A New European Order: Fragmentation Reshapes the Market
Nomura’s Jeremy Bruce summarises the current state of play in terms of European liquidity venue fragmentation, and focuses specifically on venue ownership and geographical concentration of equity execution venues.
Ownership and Location of European Equity Trading Venues
In the past few two years we have seen not only increasing liquidity fragmentation in Europe, but a significant change in the pecking order of exchange and venue size. The diagram below lists all venues with a market share of greater than 1% as well as referencing other smaller venues. As can be seen, it shows both the rise of venues, such as Chi-X Europe and BATS, as well as the proliferation of light and dark venues owned by the preexisting exchanges. Chi-X Europe in particular, is now comfortably the largest pan-European venue. There are currently two proposed mergers on the table, firstly between NYSE Euronext and Deutsche Boerse, and the second between Chi-X Europe and BATS.

Exchange Locale
The old model of a country having a primary exchange located within its borders (normally in the main financial district), where its companies’ stocks almost exclusively trade is no longer relevant.
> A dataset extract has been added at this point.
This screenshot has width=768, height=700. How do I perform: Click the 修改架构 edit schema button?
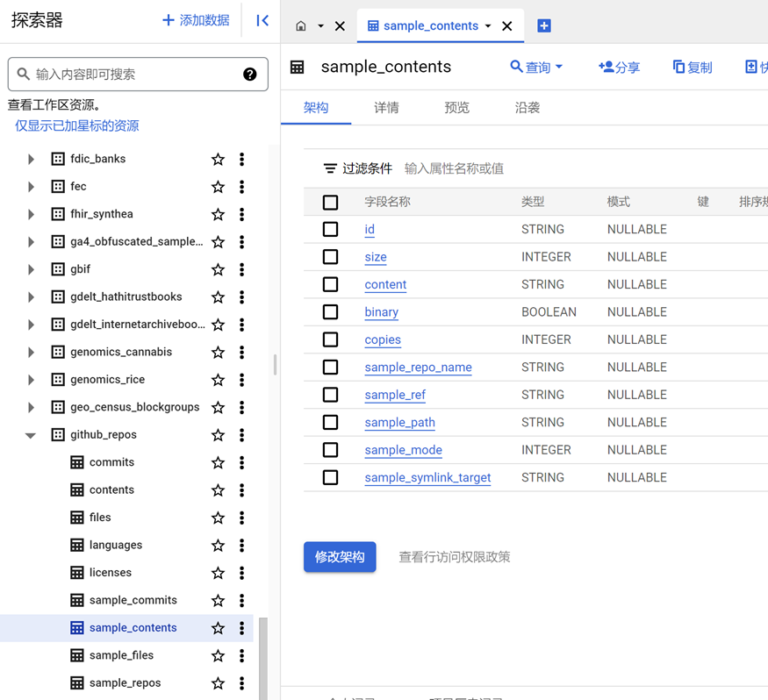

As corporate ownership of the manifold liquidity venues becomes more complex and blurred, it is perhaps more meaningful to look at the actual location of the exchange. When we say exchange, we are actually referring not to the administrative or corporate headquarters of the exchange firm, but to the location of the IT infrastructure that runs the actual live exchange matching engine. This location is then a physical data centre building, with an additional failover backup site.